Member Virginia House of Burgesses
- In office 1619–1624

Personal details
- Born: c. 1593 London, Kingdom of England
- Occupation: Merchant

= John Pollington =

Virginia colonist; burgess

John Pollington (sometimes shown as John Polentine or Pollentin) was an early Virginia colonist who was a member of the first assembly of the Virginia House of Burgesses at Jamestown, Virginia in 1619 for the "Citie" of Henricus, Virginia. In 1624, he was a burgess for Warrosquyoake Shire sometimes shown as Warresqueak and other variations, now Isle of Wight County, Virginia. He also was a landowner and merchant.

By the date of the Muster Roll of 1624/5 (census), Pollington had moved to Warresqueak with his wife Rachel and with Margaret Polentine, who Martha McCartney surmises was their daughter.

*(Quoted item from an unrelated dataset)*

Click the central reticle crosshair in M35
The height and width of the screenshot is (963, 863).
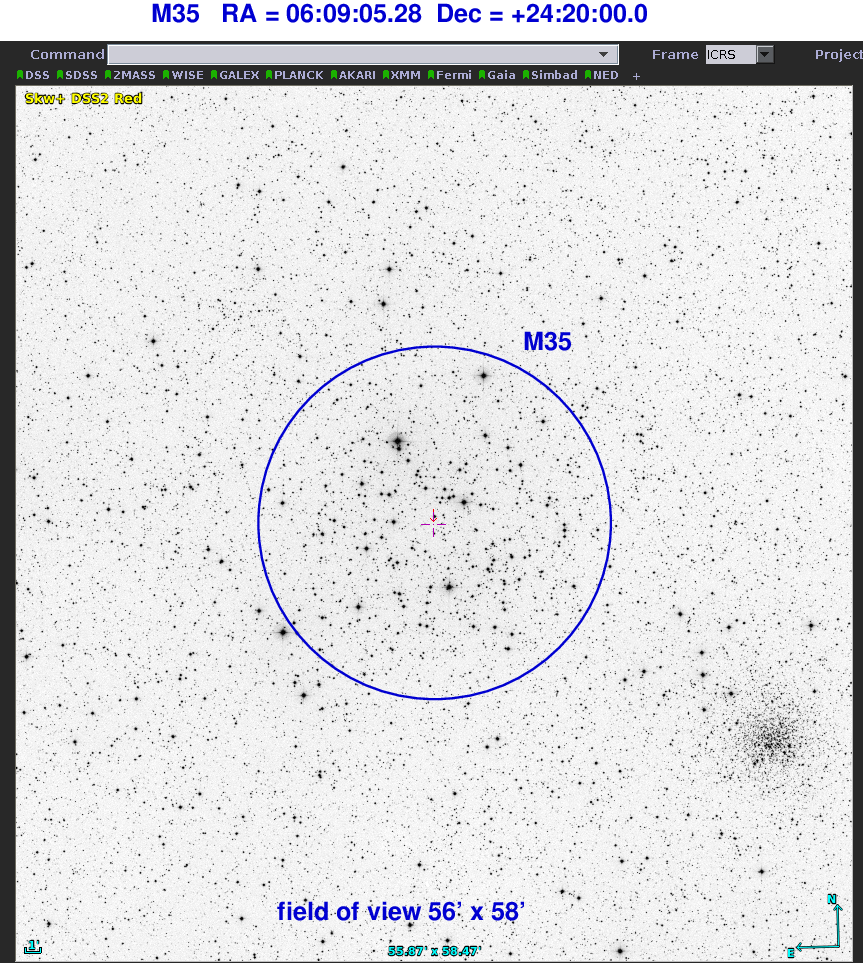click(433, 523)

Pollington signed the letter of the governor, councillors and burgesses replying to Alderman Johnson (Alderman [Robert] Johnson), who claimed that the colony thrived in its early years in contrast to the current dire state of the colony.

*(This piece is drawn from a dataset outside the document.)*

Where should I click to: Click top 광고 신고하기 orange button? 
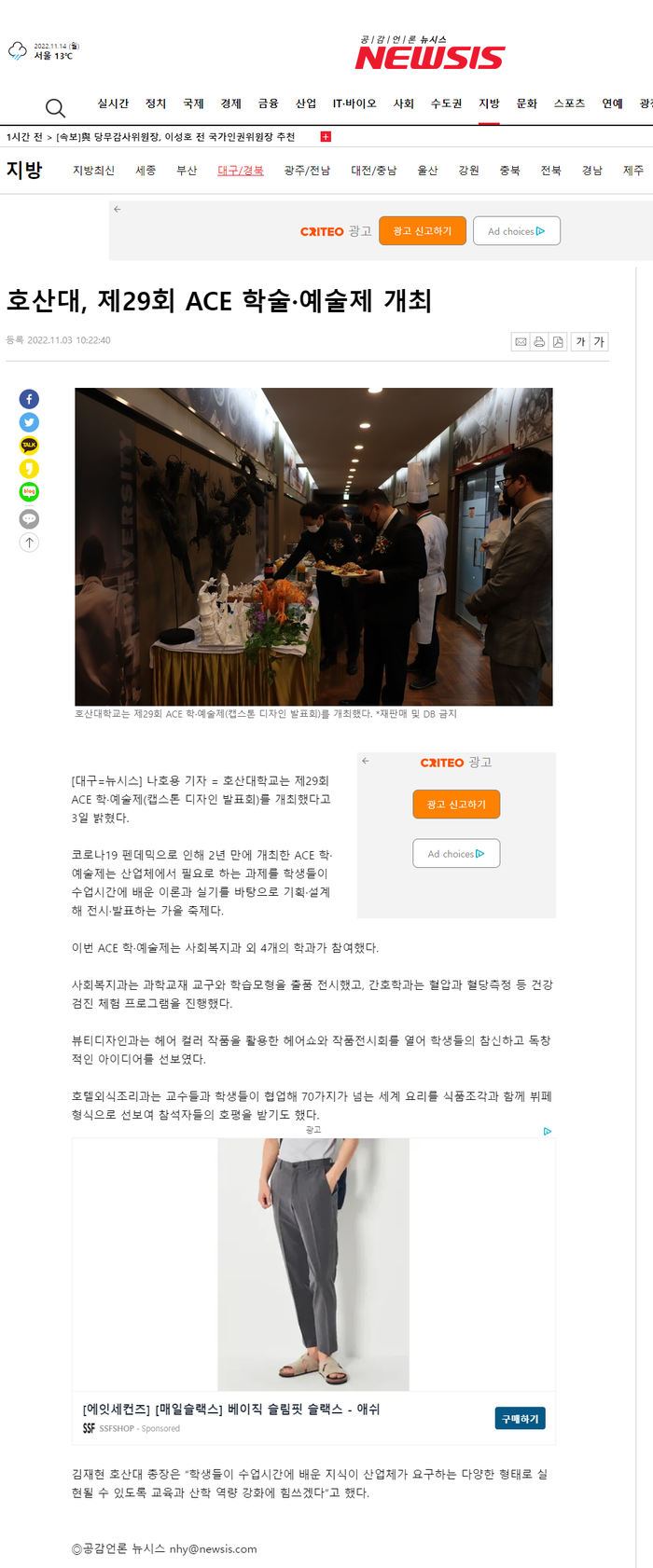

The list of land patents sent to England in May 1625 showed Pollington with 600 acres of land in Warresqueak.

The Colonial Records for Virginia show:
"July 6, 7, 1626. Examinations of John Preen of London, Merchant aged 36, Thomas Willoughby of Rochester aged 27 and John Pollington of London, Merchant, aged 33. That the only intent of their voyage to Virginia is to carry passengers, goods and munition for the plantation there."

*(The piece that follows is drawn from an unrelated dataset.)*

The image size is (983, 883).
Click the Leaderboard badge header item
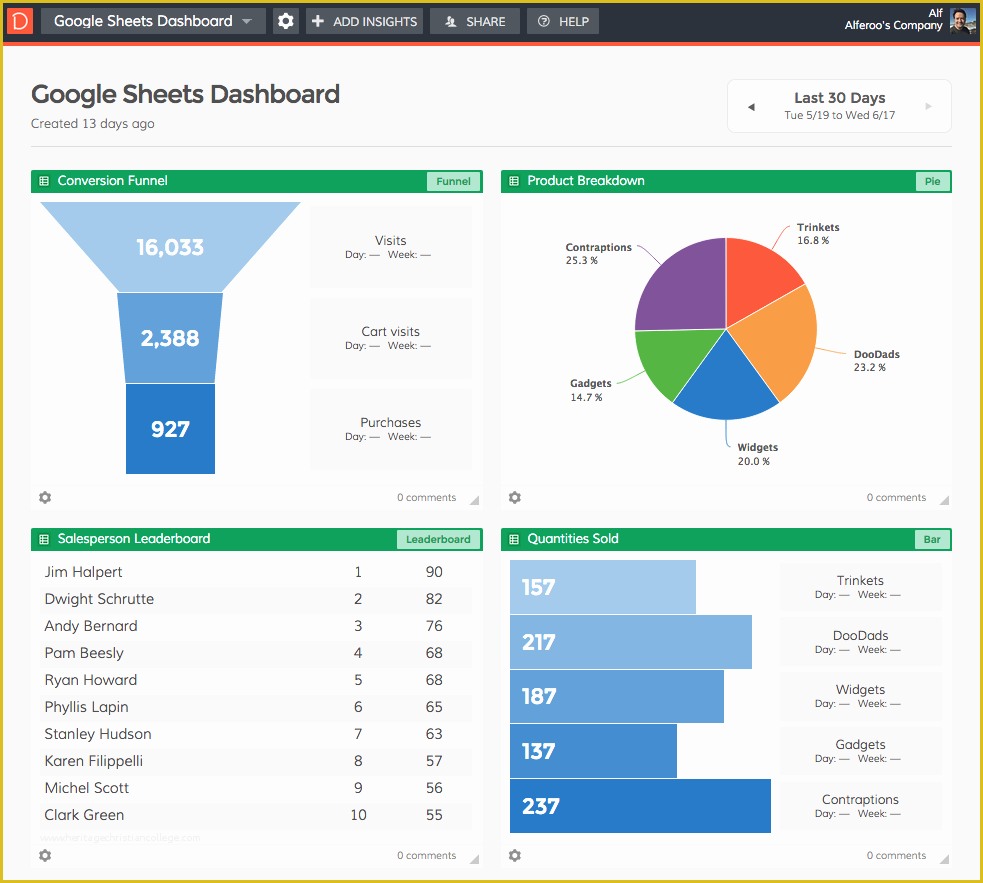click(x=438, y=539)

In June 1628, Rachel Pollington was listed as an exporter of tobacco. On February 10, 1629 the General Court decided in a dispute between her and John Moon(e) that she was entitled to the house she occupied, a tobacco house, half the crops and half the land and should lease the other half of the land and other houses on the property to Moone. McCartney states that the date of John Pollington's death is uncertain but the information about Rachel's dealings and property suggest that John Pollington had died by a date in 1628 or 1629.